- Date: June 6–12
- Edition: 5th
- Surface: Hard
- Location: Orlando, Florida, United States

Champions

Singles
- Wu Yibing

Doubles
- Chung Yun-seong / Michail Pervolarakis
| Orlando Open |

= 2022 Orlando Open =

The 2022 Orlando Open was a professional tennis tournament played on hard courts. It was the fifth edition of the tournament which was part of the 2022 ATP Challenger Tour. It took place in Orlando, Florida, United States between June 6 and 12 2022.
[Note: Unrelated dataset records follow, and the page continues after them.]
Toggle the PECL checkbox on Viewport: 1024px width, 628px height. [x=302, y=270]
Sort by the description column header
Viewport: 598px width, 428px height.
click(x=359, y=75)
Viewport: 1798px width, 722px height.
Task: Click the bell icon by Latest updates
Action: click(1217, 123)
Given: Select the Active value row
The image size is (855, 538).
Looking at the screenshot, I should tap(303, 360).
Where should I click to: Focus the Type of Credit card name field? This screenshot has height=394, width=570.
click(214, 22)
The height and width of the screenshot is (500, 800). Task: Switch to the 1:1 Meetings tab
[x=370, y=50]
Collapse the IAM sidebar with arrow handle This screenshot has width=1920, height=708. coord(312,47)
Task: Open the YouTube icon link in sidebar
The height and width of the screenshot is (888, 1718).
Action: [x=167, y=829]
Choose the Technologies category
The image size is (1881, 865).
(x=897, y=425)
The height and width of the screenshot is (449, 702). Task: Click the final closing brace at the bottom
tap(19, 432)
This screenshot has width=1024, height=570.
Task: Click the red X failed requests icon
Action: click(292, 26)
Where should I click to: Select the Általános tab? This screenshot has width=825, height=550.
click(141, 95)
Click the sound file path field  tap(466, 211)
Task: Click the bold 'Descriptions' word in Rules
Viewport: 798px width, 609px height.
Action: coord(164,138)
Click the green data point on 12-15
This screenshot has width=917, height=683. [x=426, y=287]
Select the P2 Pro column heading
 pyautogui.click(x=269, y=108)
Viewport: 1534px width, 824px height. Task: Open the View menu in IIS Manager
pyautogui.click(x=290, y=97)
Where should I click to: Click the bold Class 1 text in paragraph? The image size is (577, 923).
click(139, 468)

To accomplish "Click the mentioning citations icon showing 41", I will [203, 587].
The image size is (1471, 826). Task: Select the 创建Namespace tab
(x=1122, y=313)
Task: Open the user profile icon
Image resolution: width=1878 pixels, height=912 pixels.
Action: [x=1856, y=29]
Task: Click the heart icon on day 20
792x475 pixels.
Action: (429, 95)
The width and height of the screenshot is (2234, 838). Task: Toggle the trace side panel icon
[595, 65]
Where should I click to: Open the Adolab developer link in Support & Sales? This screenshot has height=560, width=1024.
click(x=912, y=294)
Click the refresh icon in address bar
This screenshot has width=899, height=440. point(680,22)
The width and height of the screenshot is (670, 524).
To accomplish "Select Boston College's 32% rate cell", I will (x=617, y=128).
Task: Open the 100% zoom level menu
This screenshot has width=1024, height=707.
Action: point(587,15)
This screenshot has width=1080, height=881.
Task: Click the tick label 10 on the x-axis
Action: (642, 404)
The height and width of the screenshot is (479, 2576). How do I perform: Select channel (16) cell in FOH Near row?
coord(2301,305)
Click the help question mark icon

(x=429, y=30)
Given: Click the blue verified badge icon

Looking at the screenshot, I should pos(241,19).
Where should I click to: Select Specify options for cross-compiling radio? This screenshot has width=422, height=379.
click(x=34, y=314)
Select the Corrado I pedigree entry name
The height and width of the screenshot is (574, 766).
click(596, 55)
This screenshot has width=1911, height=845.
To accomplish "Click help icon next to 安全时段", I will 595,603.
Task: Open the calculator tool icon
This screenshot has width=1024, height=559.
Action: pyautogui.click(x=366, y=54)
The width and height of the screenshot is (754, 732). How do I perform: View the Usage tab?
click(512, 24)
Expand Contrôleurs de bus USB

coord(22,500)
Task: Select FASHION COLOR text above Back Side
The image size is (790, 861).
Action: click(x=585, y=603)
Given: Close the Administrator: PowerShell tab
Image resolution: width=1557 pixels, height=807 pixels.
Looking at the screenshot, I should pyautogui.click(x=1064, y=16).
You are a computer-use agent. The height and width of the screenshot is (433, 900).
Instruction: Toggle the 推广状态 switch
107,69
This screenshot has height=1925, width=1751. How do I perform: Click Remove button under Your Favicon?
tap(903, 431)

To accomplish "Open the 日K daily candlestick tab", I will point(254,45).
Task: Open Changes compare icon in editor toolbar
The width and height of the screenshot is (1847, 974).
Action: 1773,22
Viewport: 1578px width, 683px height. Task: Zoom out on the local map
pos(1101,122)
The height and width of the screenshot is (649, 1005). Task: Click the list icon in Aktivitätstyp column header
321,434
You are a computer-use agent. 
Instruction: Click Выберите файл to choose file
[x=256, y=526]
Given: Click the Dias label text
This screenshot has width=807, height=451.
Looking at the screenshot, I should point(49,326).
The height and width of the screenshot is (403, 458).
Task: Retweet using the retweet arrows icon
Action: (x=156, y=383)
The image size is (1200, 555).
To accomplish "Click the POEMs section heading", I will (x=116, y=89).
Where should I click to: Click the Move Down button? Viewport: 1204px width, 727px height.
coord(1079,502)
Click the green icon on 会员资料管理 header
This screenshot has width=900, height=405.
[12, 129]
==Singles main-draw entrants==
===Seeds===

| Country | Player | Rank^{1} | Seed |
|---|---|---|---|
| USA | J. J. Wolf | 125 | 1 |
| ECU | Emilio Gómez | 151 | 2 |
| USA | Christopher Eubanks | 156 | 3 |
| AUS | Jason Kubler | 159 | 4 |
| USA | Michael Mmoh | 175 | 5 |
| TUR | Altuğ Çelikbilek | 179 | 6 |
| USA | Bjorn Fratangelo | 185 | 7 |
| AUS | Rinky Hijikata | 233 | 8 |

- ^{1} Rankings are as of May 23, 2022.

===Other entrants===
The following players received wildcards into the singles main draw:
- USA Brandon Holt
- USA Aleksandar Kovacevic
- USA Ben Shelton

The following players received entry into the singles main draw using protected rankings:
- AUS Andrew Harris
- CHN Wu Yibing

The following players received entry into the singles main draw as alternates:
- TUN Malek Jaziri
- ECU Roberto Quiroz
- KAZ Denis Yevseyev

The following players received entry from the qualifying draw:
- BUL Adrian Andreev
- USA Martin Damm
- BRA Gilbert Klier Júnior
- CRO Matija Pecotić
- GRE Michail Pervolarakis
- USA Keegan Smith

==Champions==
===Singles===

- CHN Wu Yibing def. AUS Jason Kubler 6–7^{(5–7)}, 6–4, 3–1 ret.

===Doubles===

- KOR Chung Yun-seong / GRE Michail Pervolarakis def. TUN Malek Jaziri / JPN Kaichi Uchida 6–7^{(5–7)}, 7–6^{(7–3)}, [16–14].